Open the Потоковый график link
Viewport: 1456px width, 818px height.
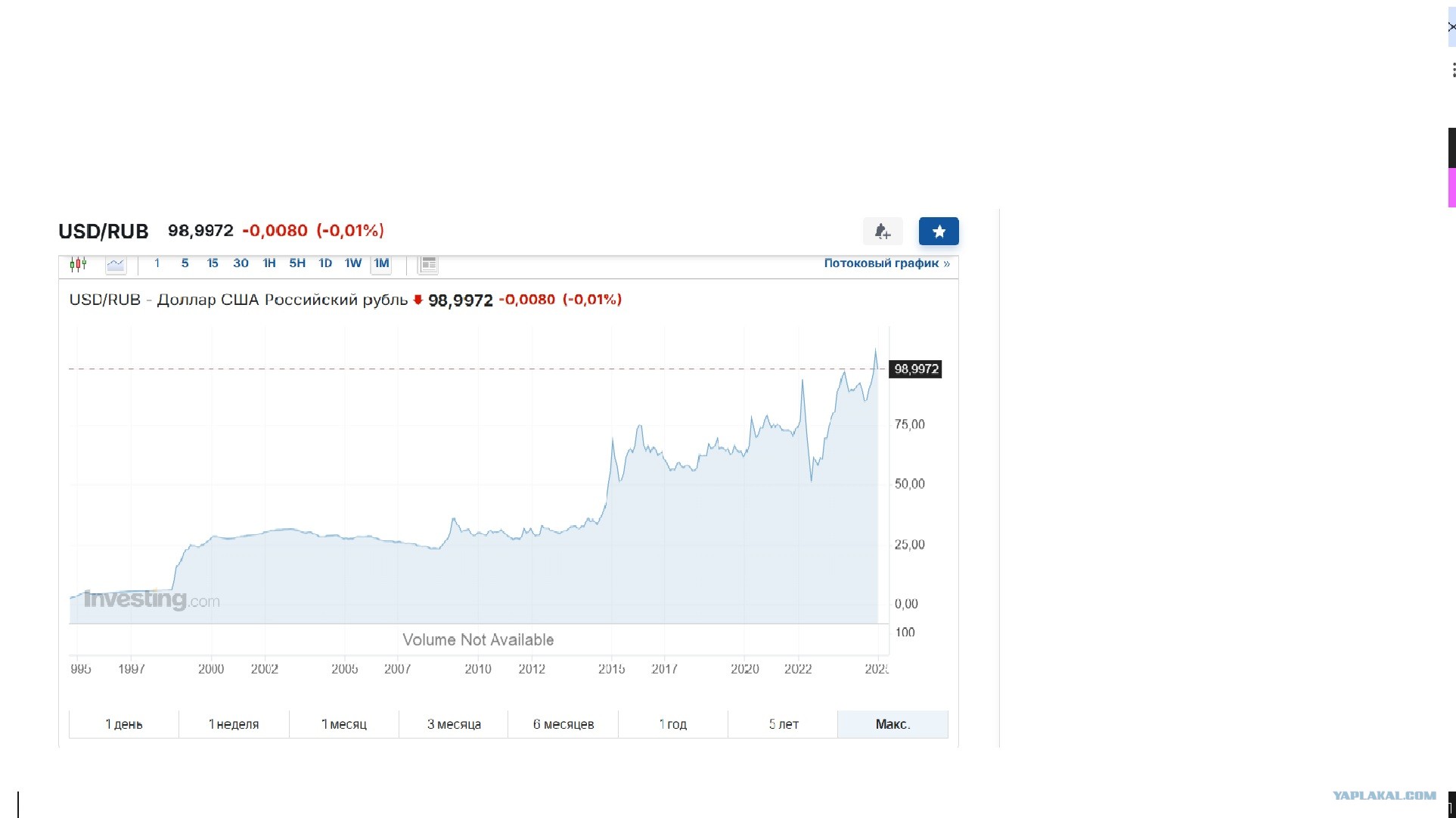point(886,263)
* * *
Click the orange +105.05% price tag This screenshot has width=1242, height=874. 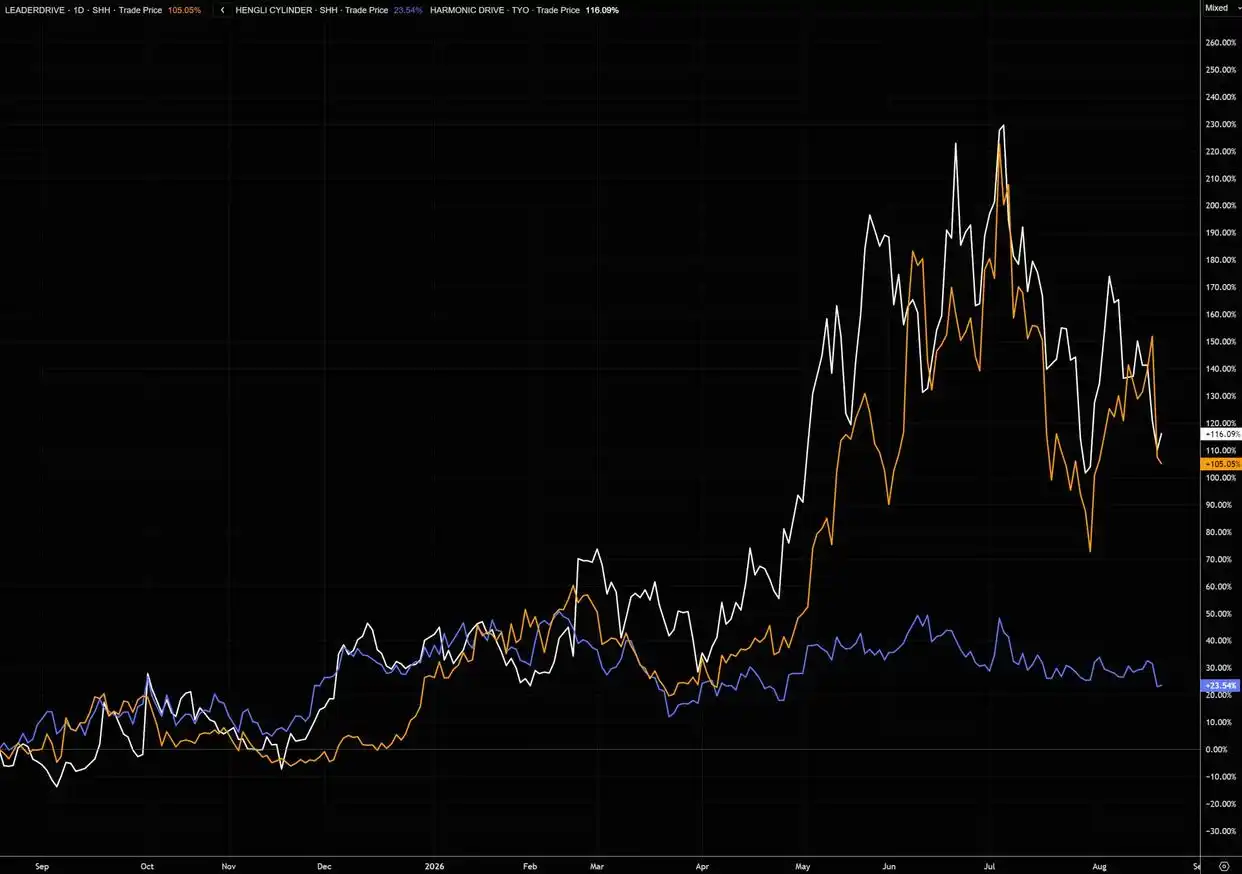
* * *
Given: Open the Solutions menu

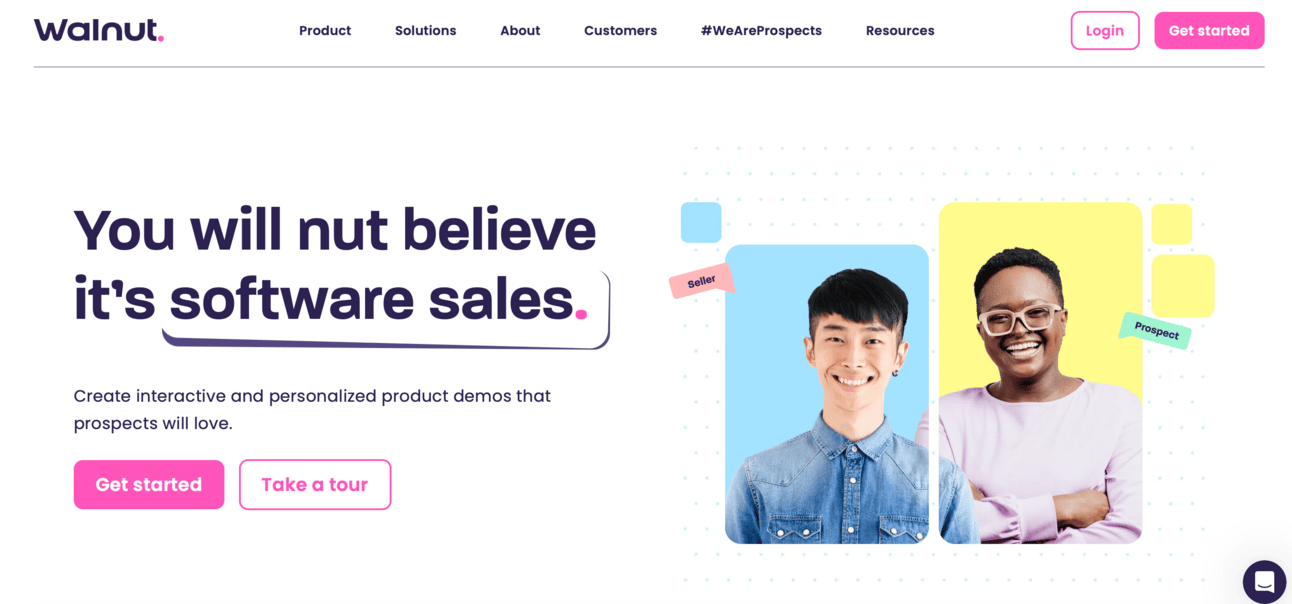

> _Exercise description_
Find each line in the material above that carries the string "Open", and copy it.

> _Exercise output_
Open the Потоковый график link
Given: Open the Solutions menu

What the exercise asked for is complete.